NUT Commentary on the Government’s Pay Changes

Ending portability – the obligation to match existing pay when moving schools
• Teachers seeking new jobs may be forced to compete with other teachers by agreeing to start at less pay than they are currently on. This will have a particular impact assessment on women teachers who are more likely than men to take career breaks for family reasons. Some teachers have already found that schools are unwilling to honour the pay progression entitlements which they have earned in their previous posts.

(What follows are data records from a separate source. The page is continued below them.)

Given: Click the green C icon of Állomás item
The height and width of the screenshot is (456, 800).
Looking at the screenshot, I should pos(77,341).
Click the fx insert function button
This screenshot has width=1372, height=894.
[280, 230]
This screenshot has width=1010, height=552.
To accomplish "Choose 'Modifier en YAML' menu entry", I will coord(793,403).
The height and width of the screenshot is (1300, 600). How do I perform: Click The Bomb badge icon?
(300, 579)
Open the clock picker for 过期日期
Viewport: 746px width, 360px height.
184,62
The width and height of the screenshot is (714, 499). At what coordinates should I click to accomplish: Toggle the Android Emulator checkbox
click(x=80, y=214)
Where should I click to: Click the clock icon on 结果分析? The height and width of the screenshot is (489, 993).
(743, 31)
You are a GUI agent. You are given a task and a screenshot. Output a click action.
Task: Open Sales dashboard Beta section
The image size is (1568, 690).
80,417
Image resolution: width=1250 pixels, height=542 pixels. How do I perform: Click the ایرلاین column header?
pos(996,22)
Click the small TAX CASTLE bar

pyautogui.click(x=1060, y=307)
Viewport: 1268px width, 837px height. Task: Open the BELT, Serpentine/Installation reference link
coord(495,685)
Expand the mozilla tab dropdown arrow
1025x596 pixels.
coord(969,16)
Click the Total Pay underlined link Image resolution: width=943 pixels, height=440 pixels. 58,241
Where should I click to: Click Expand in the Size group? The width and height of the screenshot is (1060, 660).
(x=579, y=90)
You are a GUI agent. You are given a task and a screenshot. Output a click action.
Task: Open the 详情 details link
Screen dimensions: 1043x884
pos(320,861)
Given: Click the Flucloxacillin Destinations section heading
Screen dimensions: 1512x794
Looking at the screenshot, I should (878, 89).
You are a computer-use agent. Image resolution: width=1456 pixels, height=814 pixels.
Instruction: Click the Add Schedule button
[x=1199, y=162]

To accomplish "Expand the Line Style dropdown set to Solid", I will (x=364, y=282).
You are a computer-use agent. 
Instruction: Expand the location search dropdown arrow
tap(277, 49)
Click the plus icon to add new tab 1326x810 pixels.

Abolition of mandatory pay points within the pay scales for classroom teachers
• This is a level of flexibility that most schools and academies have shown they do not welcome. The defined points on the Main and Upper Pay Scales give a degree of certainty – and the vast majority of schools and academies have retained the previous structure.
• In schools where this position changes, however, serving teachers could take many more years to reach the scale maximum, while potential recruits would realise that already poor levels of pay progression in early career had become far less secure.

Removal of Main Scale incremental progression based on length of service
• Annual increments have existed in teaching since the 1920s and continue to be an integral part of many other graduate pay structures. They give some certainty to career progression which is vital to support the recruitment and retention of new graduates.
• Now this certainty is at risk of being replaced by arbitrary and inconsistent decision making based on factors outside teachers’ control.

Performance related pay progression linked to annual appraisal for all teachers
• The NUT has been opposed to PRP in teaching since the day it was founded in 1870. There are three basic reasons for this:
– measuring teachers’ individual contributions is next to impossible – our profession is based on teamwork and every teacher contributes in some way to every student’s development
– there is no evidence that linking pay to performance motivates teachers in any case – but it will destroy the value of appraisal as a process supporting professional development
– decisions are going to be subjective, unfair or even discriminatory – they will be based on head teachers’ personal likes and dislikes, the funding position of the school and a host of other reasons that aren’t based on “performance” at all.
• The evidence shows that performance related pay systems fail in most situations – and schools are a particularly difficult place to make them work. Teachers in different schools would be treated very differently for the same performance. Individual schools in financial difficulties could withhold progression or pay teachers less than the proper rate for the job. Rapid promotion for some will only happen at the expense of others. An appraisal system meant to allow a professional discussion about teaching and development will, in very many schools, be fatally undermined by a link to pay and become an even more fraught process which undermines relationships between heads and teachers.